Compositional Domain Models¶

Page Maps¶

graph LR
  family["Python Programming"]
  program["Python Functional Programming"]
  section["Algebraic Data Modelling Validation"]
  page["Compositional Domain Models"]
  capstone["Capstone evidence"]

  family --> program --> section --> page
  page -.applies in.-> capstone

flowchart LR
  orient["Orient on the page map"] --> read["Read the main claim and examples"]
  read --> inspect["Inspect the related code, proof, or capstone surface"]
  inspect --> verify["Run or review the verification path"]
  verify --> apply["Apply the idea back to the module and capstone"]

Separate two ideas that often get blurred together: a domain can be one business concept and still be best modeled as several smaller value types. The crucial move is not just splitting. It is making recombination explicit and reviewable.

Start With the God-Object Smell¶

You usually reach this lesson after seeing a domain object that carries every concern at once. The pain is obvious in teams too: every change collides with every other change.

If one type is imported and mutated by every subsystem, the model boundary is already too wide.
If cross-subsystem invariants are checked everywhere, no one place owns the truth.
If splitting the model would make integration rules disappear, the split is not yet disciplined enough.

Core question
How do you split domain concepts into independent subsystem ADTs and recombine them safely — keeping subsystems loosely coupled while the overall model stays coherent, evolvable, and type-safe in every FuncPipe pipeline?

This lesson introduces compositional domain modeling as a boundary design strategy:

give each subsystem its own focused value model
keep cross-subsystem invariants at explicit assemblers or conversion points
let teams and modules evolve locally until they intentionally meet

The motivating giant Chunk example matters because it captures both the code smell and the team smell at the same time: one type, too many reasons to change.

The naïve pattern everyone writes first:

# BEFORE – monolithic, tightly coupled
@dataclass(frozen=True)
class Chunk:
    text: str
    source: str
    tags: list[str]
    embedding_model: str | None
    expected_dim: int | None
    vector: list[float] | None
    # 37 more fields...
# Every subsystem imports and mutates the same type → merge hell

This is the composition problem to name.

The production pattern keeps each subsystem small and then makes integration the one place where cross-cutting rules are enforced deliberately.

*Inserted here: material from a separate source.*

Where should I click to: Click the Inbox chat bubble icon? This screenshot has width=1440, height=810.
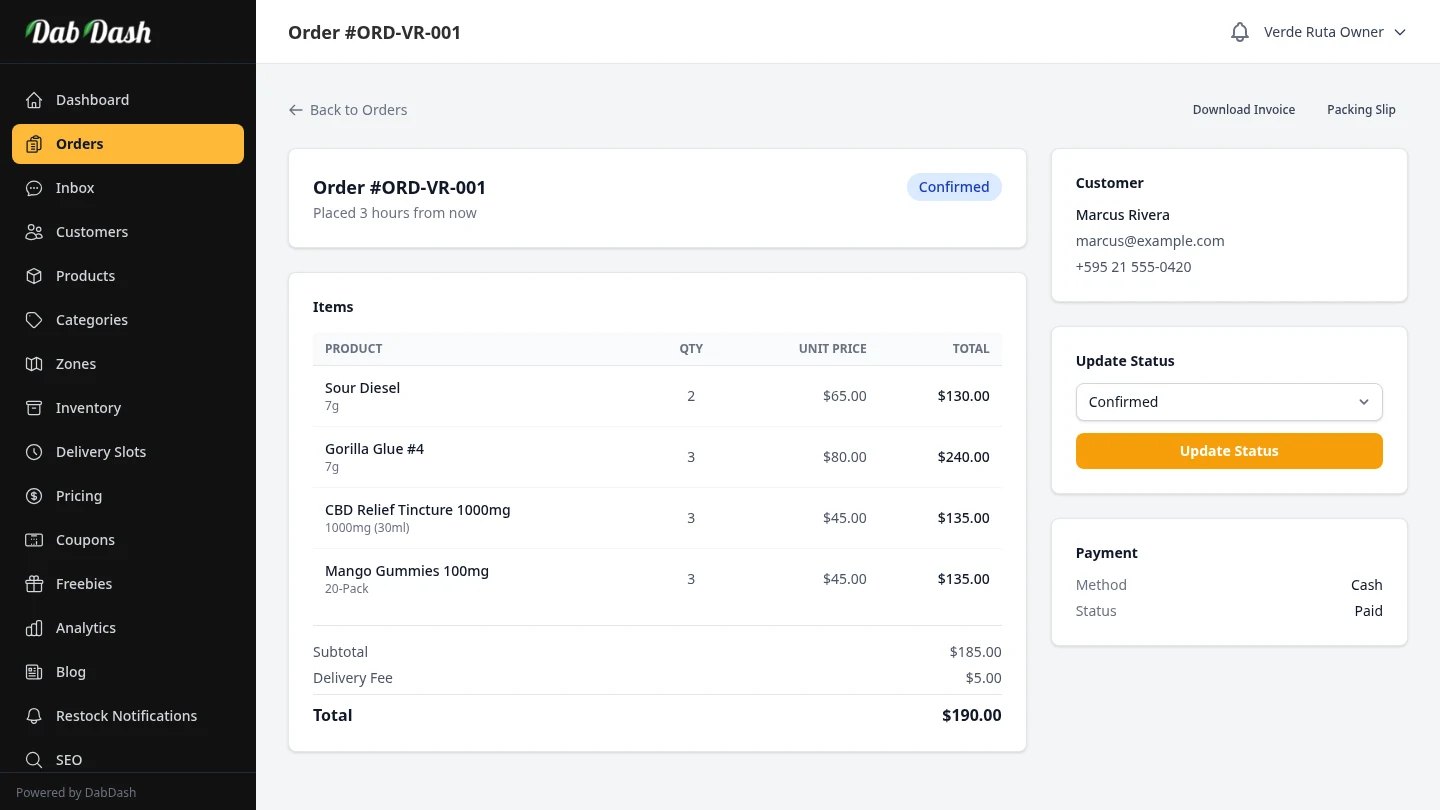point(34,188)
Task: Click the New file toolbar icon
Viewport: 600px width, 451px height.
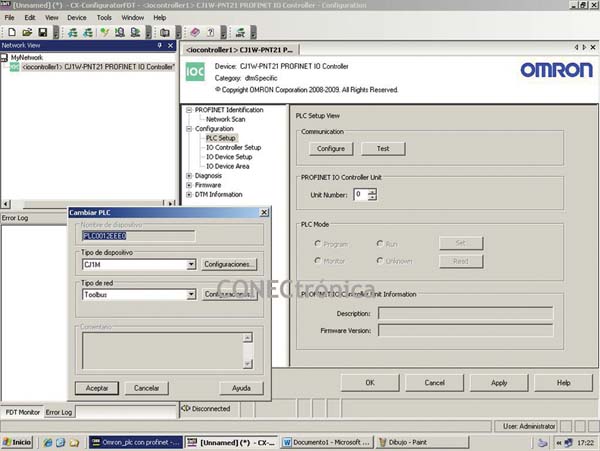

# AFTER – split + safe recombination
text = ChunkText(content="...")
meta = ChunkMetadata(source="web", tags=("news",))
emb  = Embedding(vector=(0.1, ...), model="mini", dim=384)

chunk = assemble(text, meta, emb)   # Validation[Chunk, ErrInfo] with cross-checks

That separation is the core value: local evolution plus visible recombination rules.

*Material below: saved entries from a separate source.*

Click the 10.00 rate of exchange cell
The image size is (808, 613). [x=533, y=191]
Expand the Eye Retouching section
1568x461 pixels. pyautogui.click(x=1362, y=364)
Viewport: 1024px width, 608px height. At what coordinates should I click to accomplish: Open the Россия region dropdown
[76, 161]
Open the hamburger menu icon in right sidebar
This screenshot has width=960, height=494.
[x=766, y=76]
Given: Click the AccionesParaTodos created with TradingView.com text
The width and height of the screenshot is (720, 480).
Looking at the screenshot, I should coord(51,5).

Use this when you want independent model evolution without turning integration into schema chaos.

Outcome 1. Every domain concept lives in its own subsystem ADT. 2. Recombination via validated assemble / conversion functions. 3. Zero accidental coupling — changes stay local until explicitly integrated.

Tiny Non-Domain Example – Order Processing Split¶

# billing.py
@dataclass(frozen=True, slots=True)
class BillingInfo:
    amount_cents: int
    currency: str

# shipping.py
@dataclass(frozen=True, slots=True)
class ShippingAddress:
    street: str
    country: str

# order.py – integration point only
def create_order(billing: BillingInfo, shipping: ShippingAddress) -> Validation[Order, str]:
    if billing.currency != "USD" and shipping.country != "US":
        return v_failure(("international shipping only for USD",))
    return v_success(Order(billing=billing, shipping=shipping, id=uuid4()))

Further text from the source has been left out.